Exercise directions: In the data below, how many lines include the string "agent"? Give only the number.

Segment Open

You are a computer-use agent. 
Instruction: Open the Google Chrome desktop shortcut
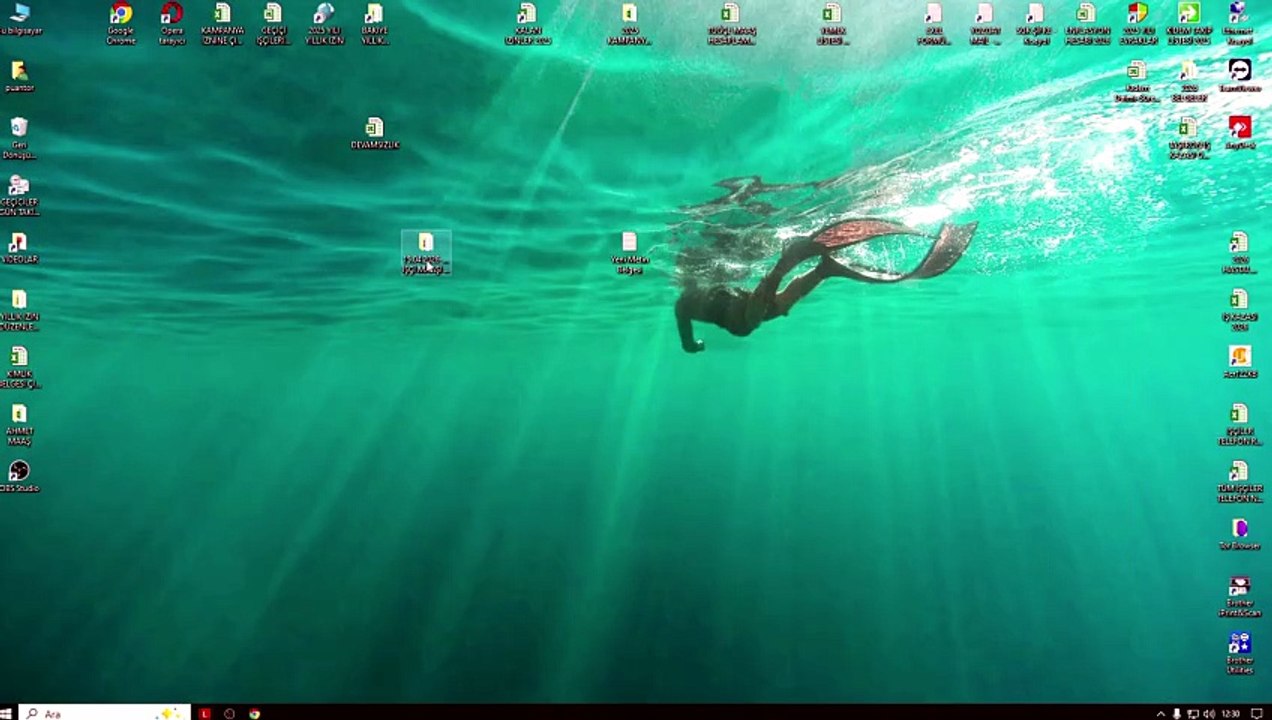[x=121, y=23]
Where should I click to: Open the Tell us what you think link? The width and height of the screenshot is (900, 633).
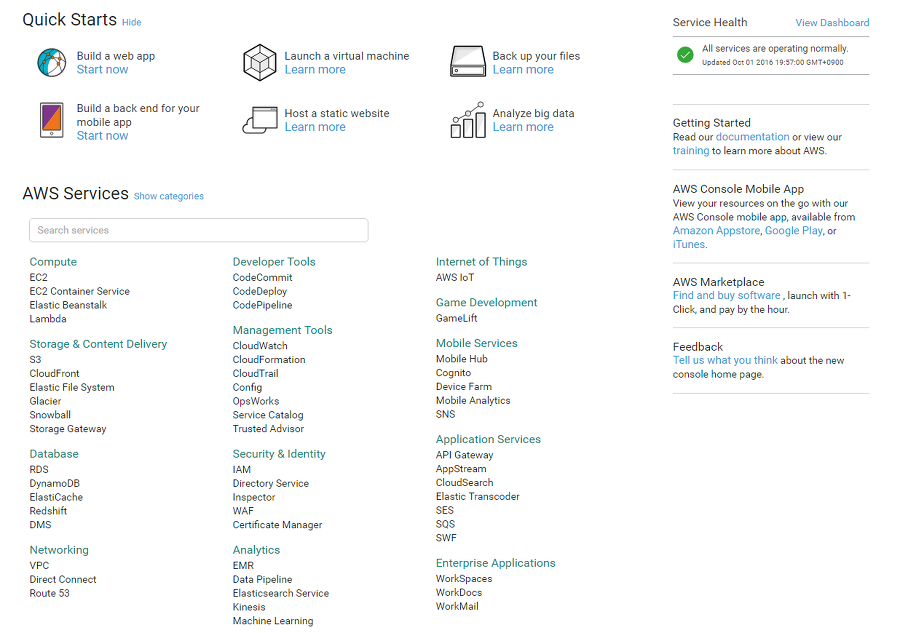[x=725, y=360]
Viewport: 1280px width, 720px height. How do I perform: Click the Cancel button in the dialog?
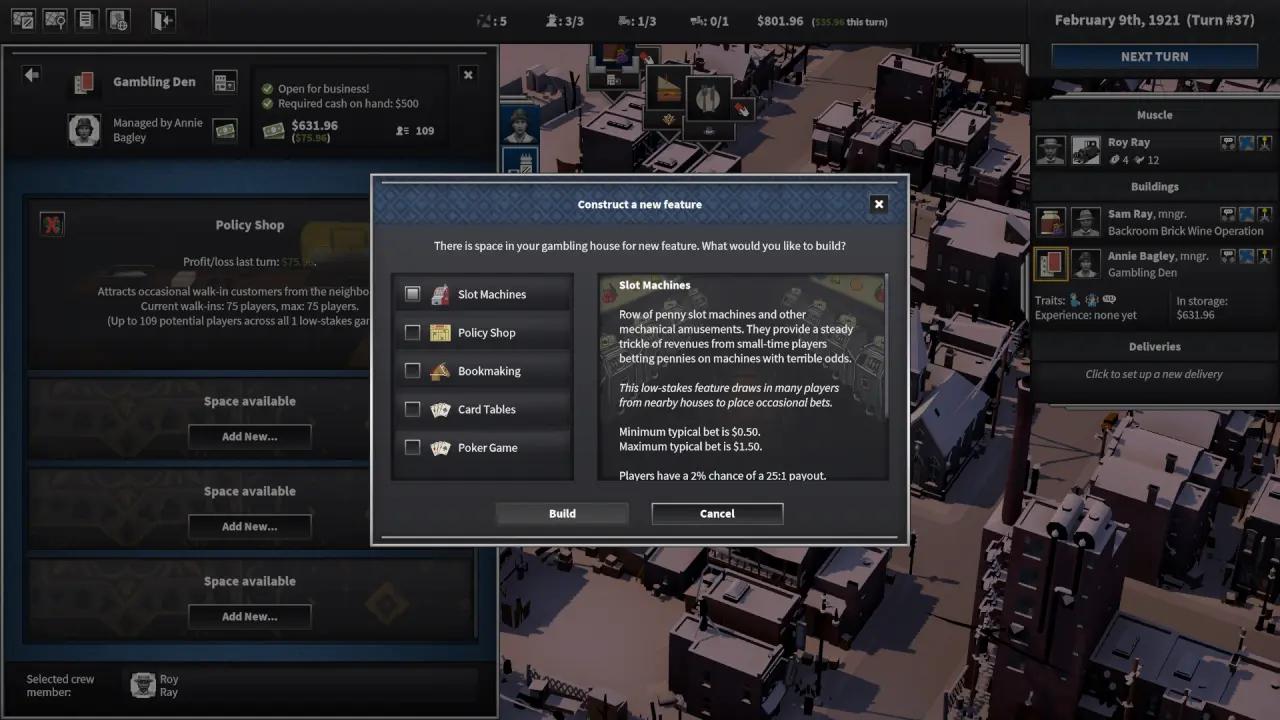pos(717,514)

Segment Closed
Segment Open

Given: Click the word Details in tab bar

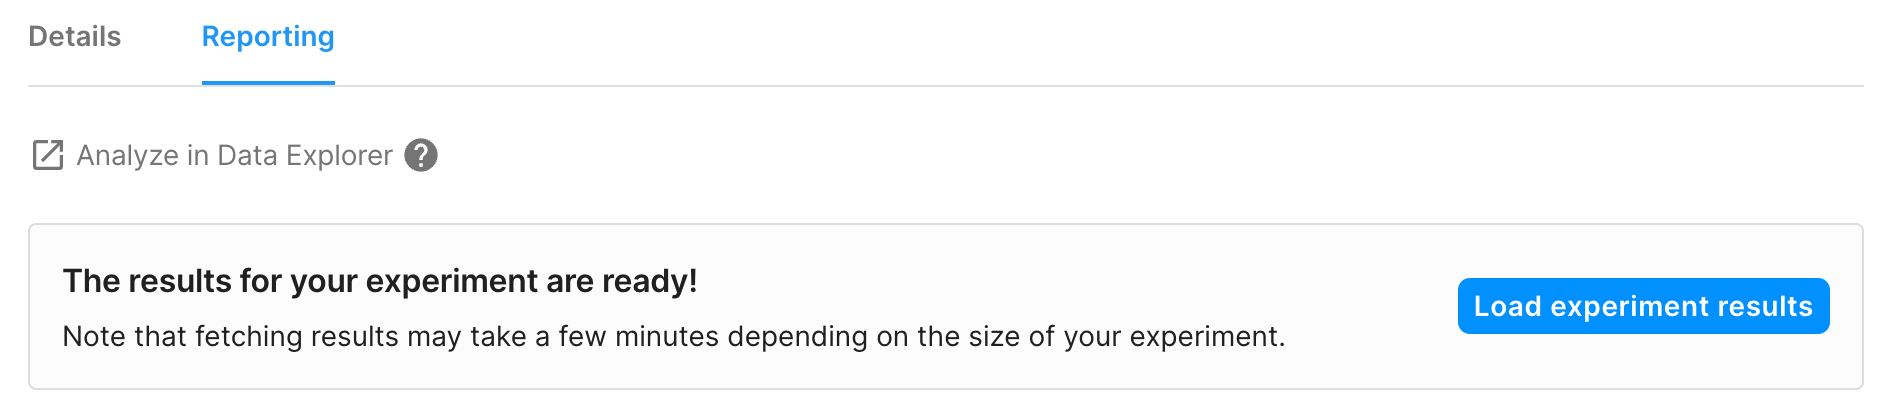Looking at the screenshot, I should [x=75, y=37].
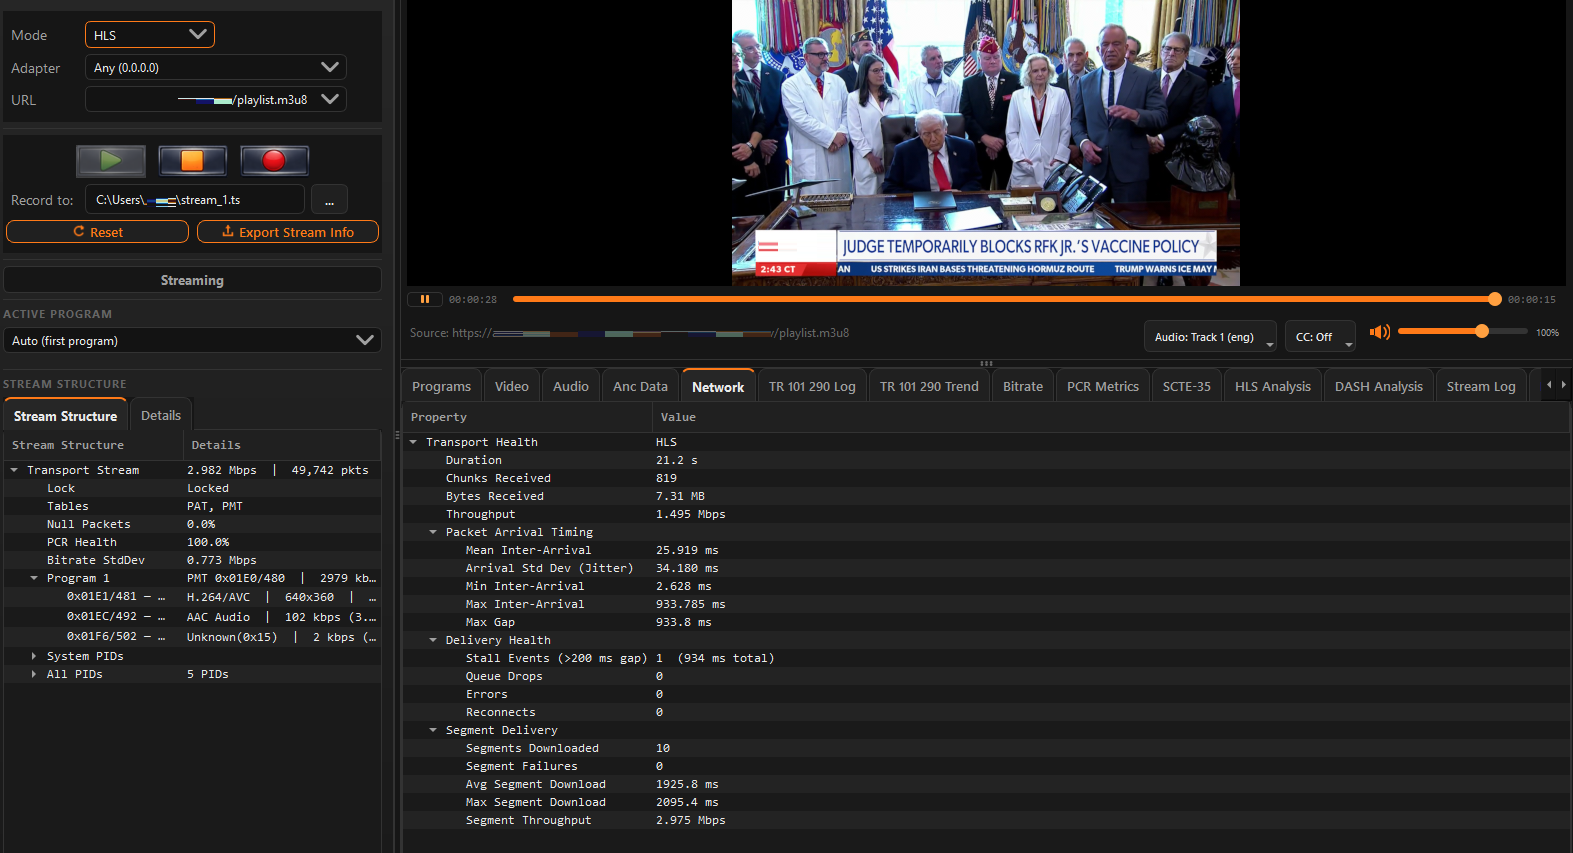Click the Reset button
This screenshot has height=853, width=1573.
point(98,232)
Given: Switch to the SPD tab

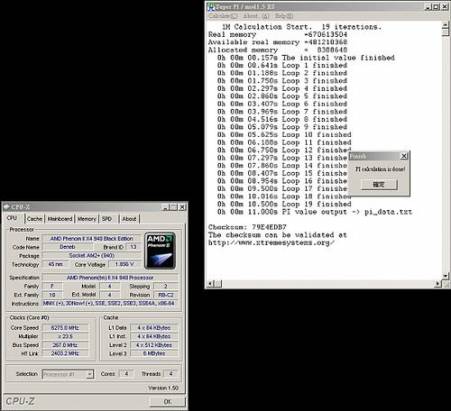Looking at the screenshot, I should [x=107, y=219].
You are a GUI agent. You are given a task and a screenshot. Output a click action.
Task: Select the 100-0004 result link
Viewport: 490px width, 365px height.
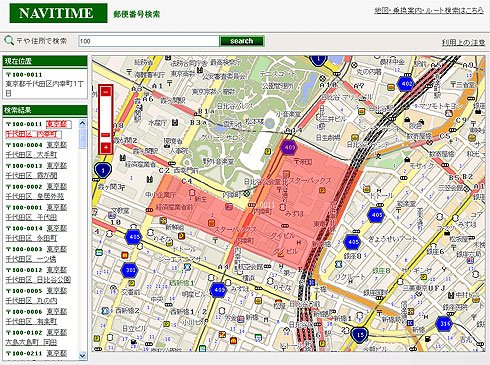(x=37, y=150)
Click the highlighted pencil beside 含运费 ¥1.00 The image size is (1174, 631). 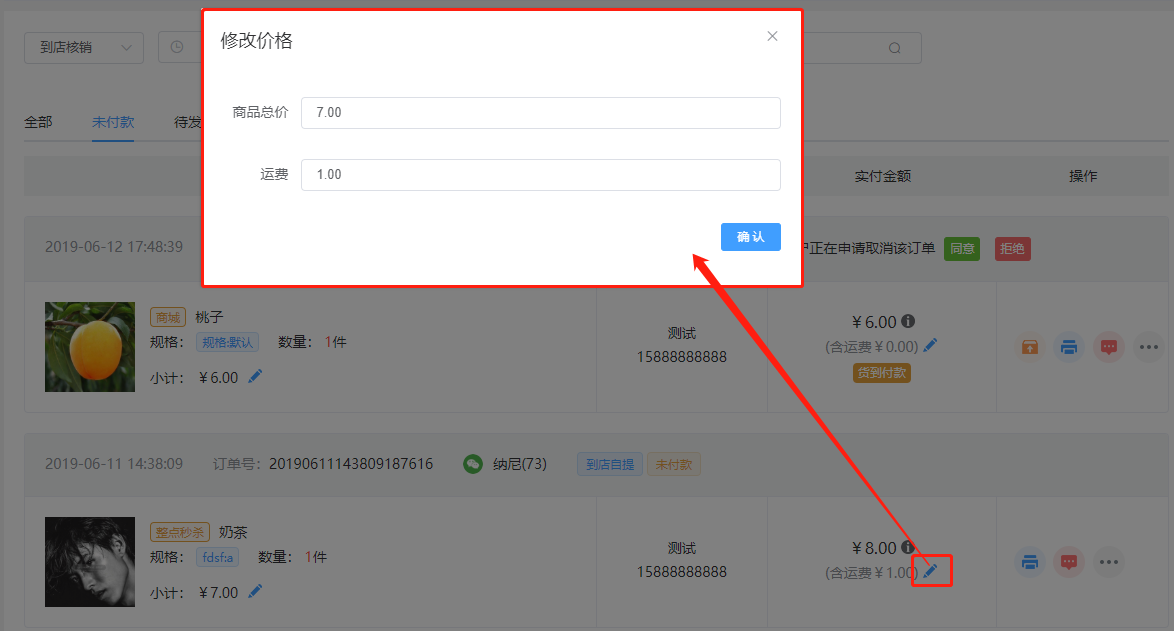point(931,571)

Segment Closed
Segment Open

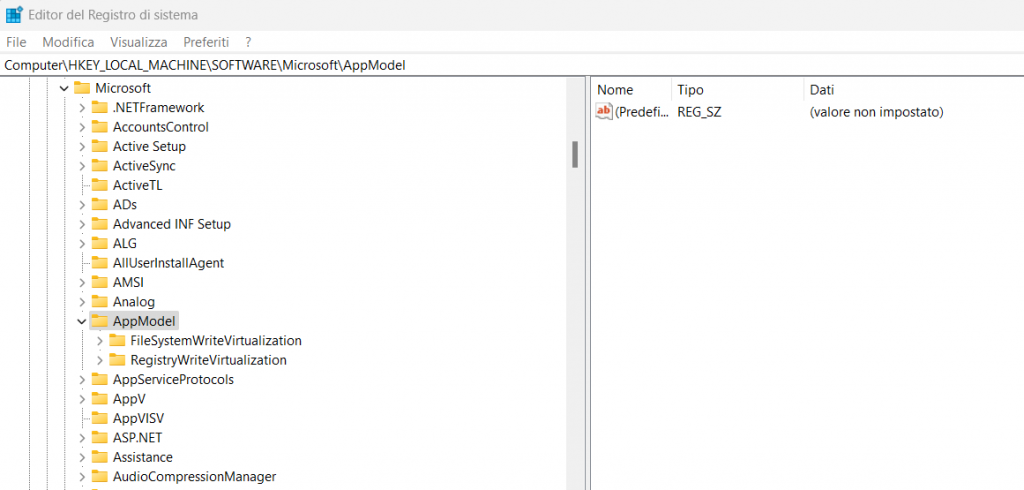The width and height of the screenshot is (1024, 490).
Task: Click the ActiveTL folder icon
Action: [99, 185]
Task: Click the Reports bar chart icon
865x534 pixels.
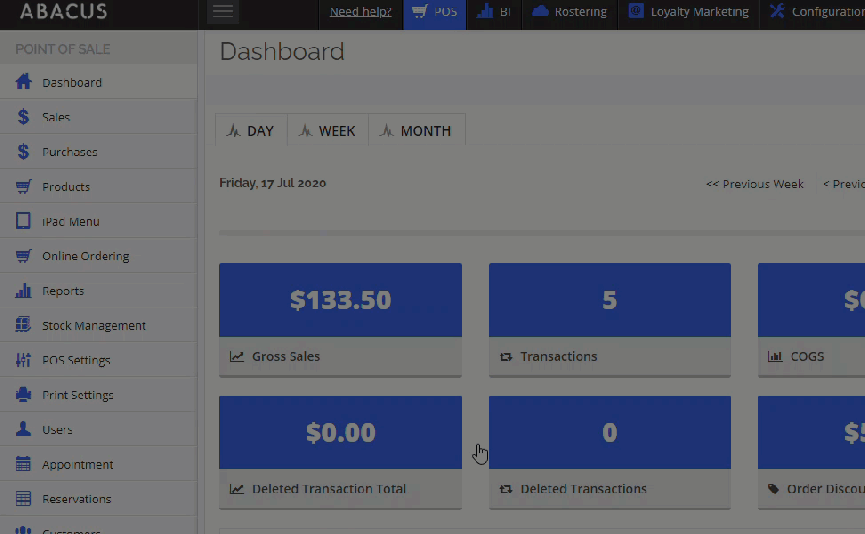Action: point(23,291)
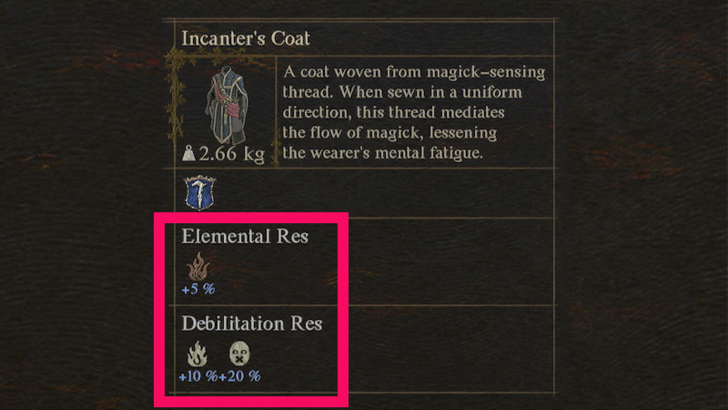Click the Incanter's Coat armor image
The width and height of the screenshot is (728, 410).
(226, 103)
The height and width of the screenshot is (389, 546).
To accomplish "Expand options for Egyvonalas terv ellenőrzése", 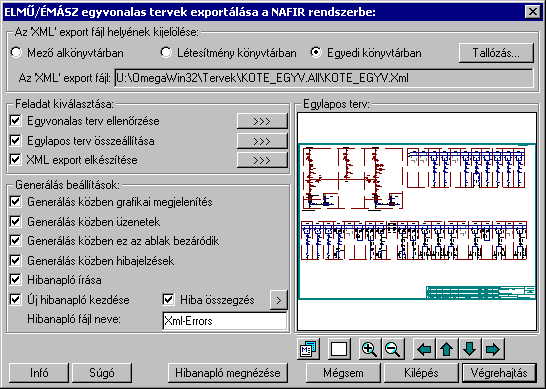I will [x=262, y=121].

Segment Closed

Result of the task: 2